WORK TO COMPLETE:
**1)** Answer these questions from the Grandma's Apron post, one line each:
(a) Who wrote the poem "Grandma's Apron"?
(b) In which state was the grandparents' dairy farm?
(c) When was Grandma especially productive with her baking?
**2)** Please reproduce the Grandma's Apron post word for word, everything from "I recently happened" down to "the waist. Fancy!".
**3)** Decide whether each statement agrees with the Grandma's Apron post. Give yes or no and the exact words from the post that settle it.
(a) The grandparents had four children.
(b) Every one of Grandma's aprons tied only at the waist.
(c) The grandparents raised their own beef.

Grandma’s Apron

I recently happened upon a poem, “Grandma’s Apron”, that I would like to share with you. It was written by Tina Trivett in honor of her grandmother. When I read the poem, I couldn’t help but think of my own apron-wearing grandmother – Ruth Baumgart.

My grandparents (Ruth and Gerhard Baumgart) and their four children lived on dairy farm in Wisconsin. They worked hard and lived simply. They raised a good bit of their own food which included milk, eggs, beef, pork, chicken, vegetables, and fruit. That meant that Grandma spent a lot of time in the kitchen… and a lot of time wearing an apron. Most days, she wore a simple house dress topped with a correspondingly modest apron. Some of them tied at the waist, while more elaborate styles looped over her shoulders and tied at the waist. Fancy!

Grandma was known for her baking. She was especially productive the weeks before Christmas. This was her time to shine. She made iced sugar cookies, spritz cookies, caramels, popcorn balls, fudge, chocolate covered pretzels, haystack cookies, chocolate & marshmallow covered brownies, pinwheel cookies, and so many other things I can’t remember now. Spending time with Grandma and Grandpa over Christmas was delightful. So many goodies. So little time.

DATA EXTRACT:
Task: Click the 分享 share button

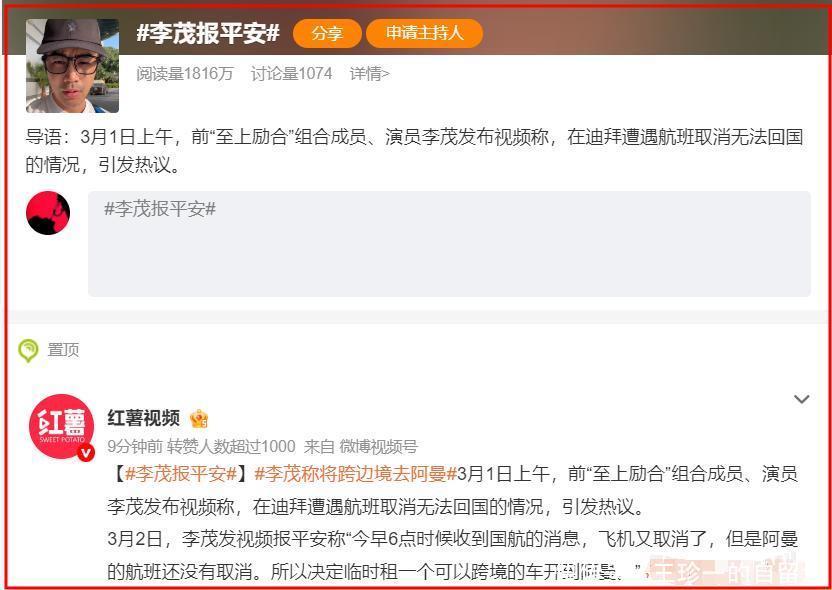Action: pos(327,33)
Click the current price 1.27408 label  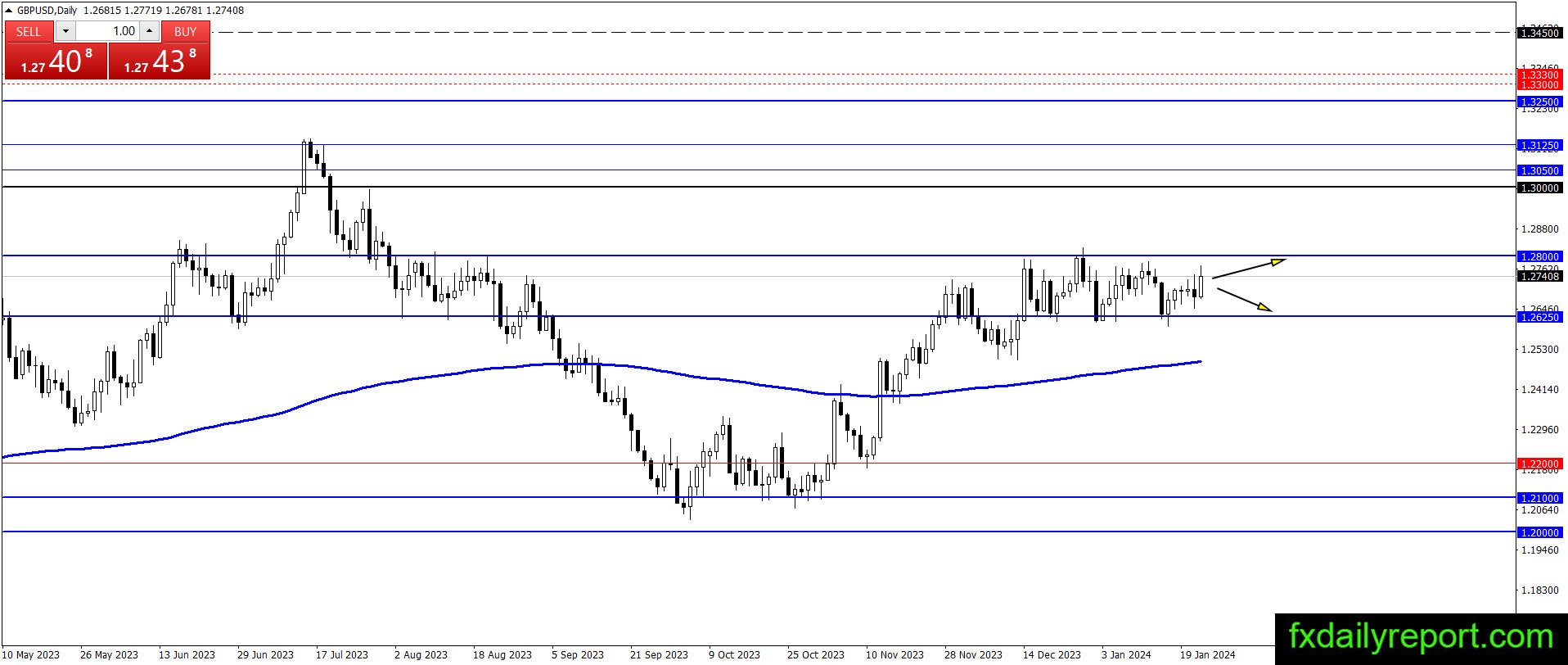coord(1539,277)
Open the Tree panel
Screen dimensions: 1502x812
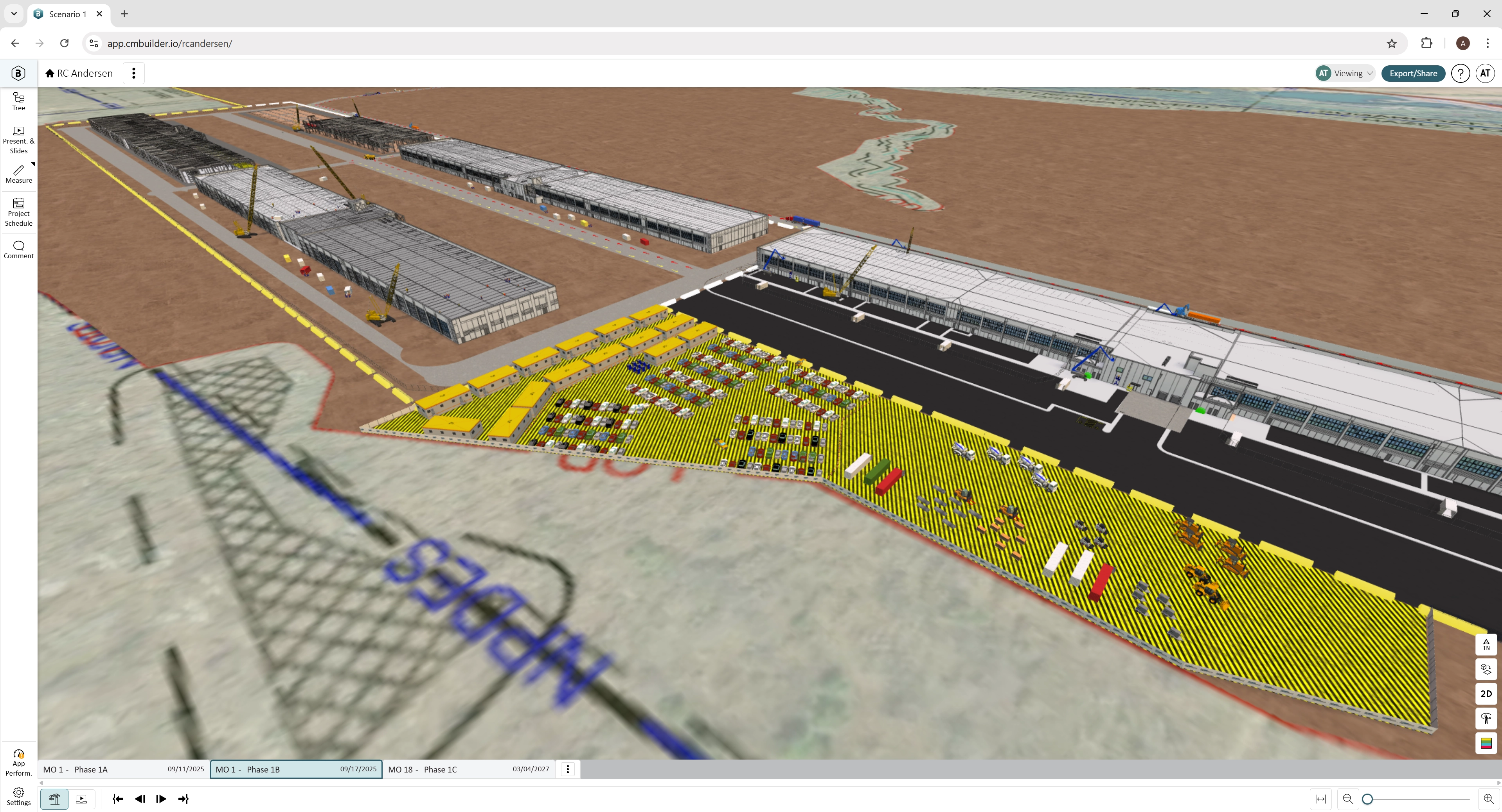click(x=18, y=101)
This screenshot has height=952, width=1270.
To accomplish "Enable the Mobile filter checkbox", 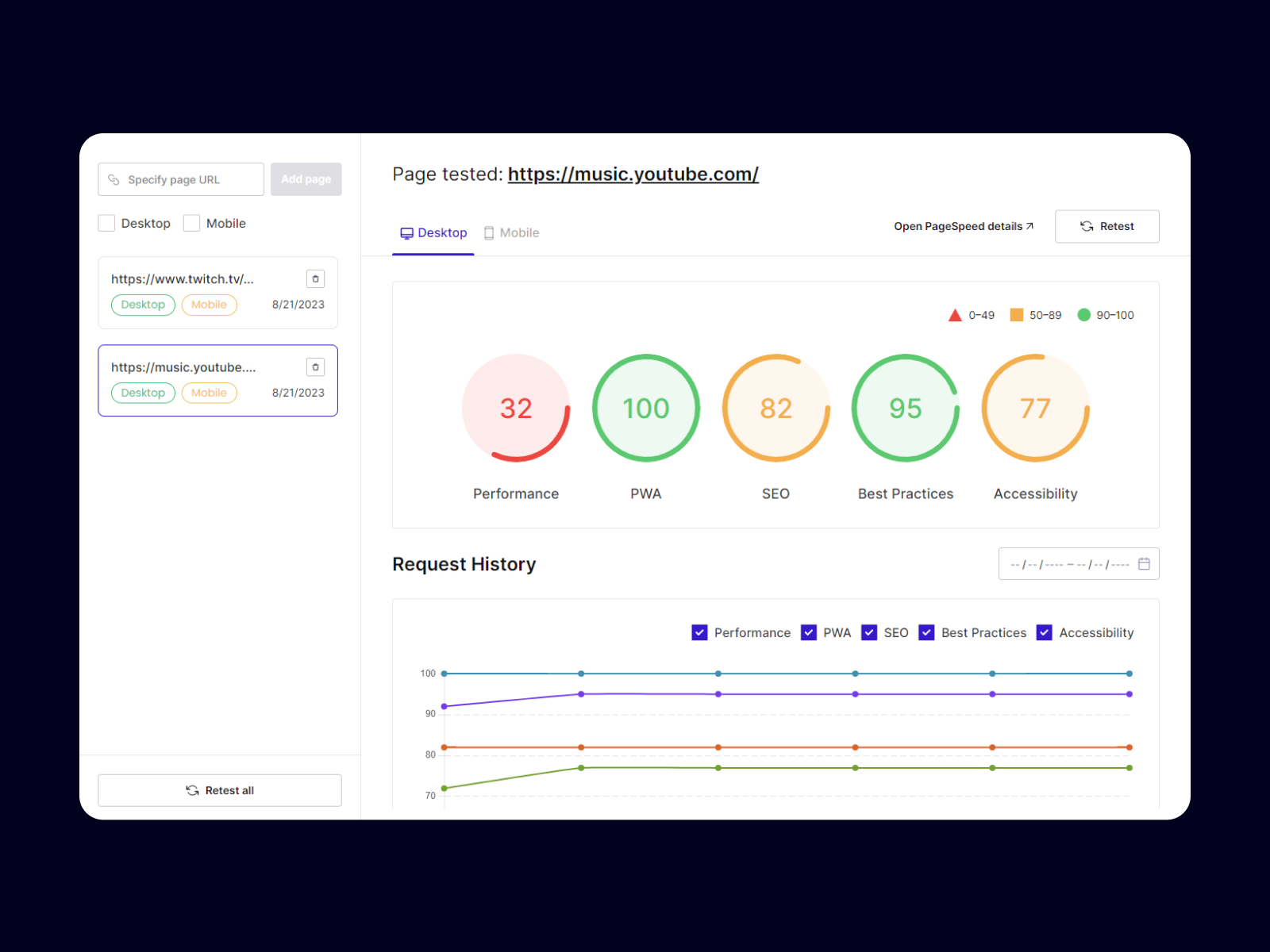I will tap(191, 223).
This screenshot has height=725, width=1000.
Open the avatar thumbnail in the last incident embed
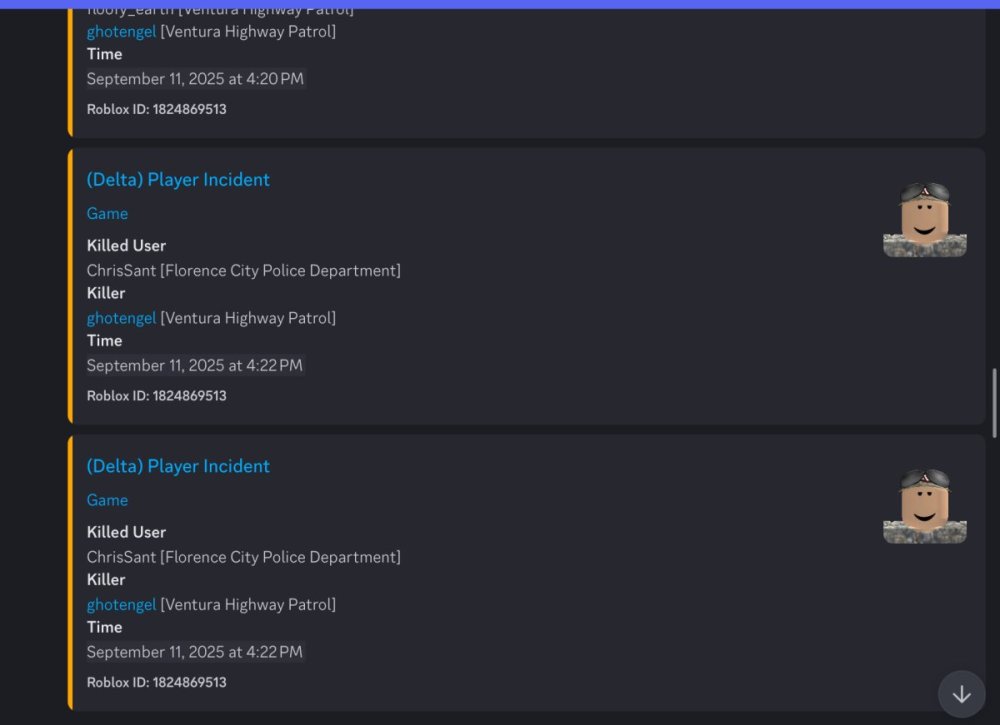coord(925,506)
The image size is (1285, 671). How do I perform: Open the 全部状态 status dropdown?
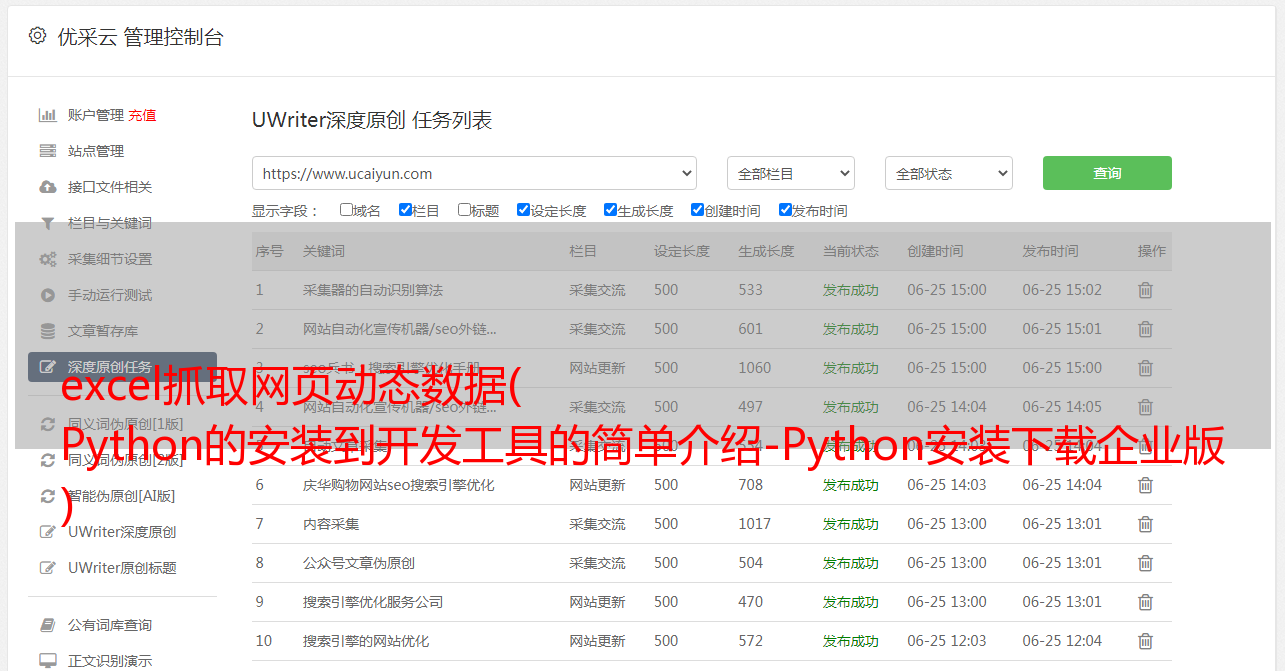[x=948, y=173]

SOLVED TASKS:
**1)**
(a) Tina Trivett
(b) Wisconsin
(c) The weeks before Christmas

**2)**
I recently happened upon a poem, “Grandma’s Apron”, that I would like to share with you. It was written by Tina Trivett in honor of her grandmother. When I read the poem, I couldn’t help but think of my own apron-wearing grandmother – Ruth Baumgart.

My grandparents (Ruth and Gerhard Baumgart) and their four children lived on dairy farm in Wisconsin. They worked hard and lived simply. They raised a good bit of their own food which included milk, eggs, beef, pork, chicken, vegetables, and fruit. That meant that Grandma spent a lot of time in the kitchen… and a lot of time wearing an apron. Most days, she wore a simple house dress topped with a correspondingly modest apron. Some of them tied at the waist, while more elaborate styles looped over her shoulders and tied at the waist. Fancy!

**3)**
(a) Yes: "My grandparents (Ruth and Gerhard Baumgart) and their four children lived on dairy farm in Wisconsin."
(b) No: "Some of them tied at the waist, while more elaborate styles looped over her shoulders and tied at the waist."
(c) Yes: "They raised a good bit of their own food which included milk, eggs, beef, pork, chicken, vegetables, and fruit."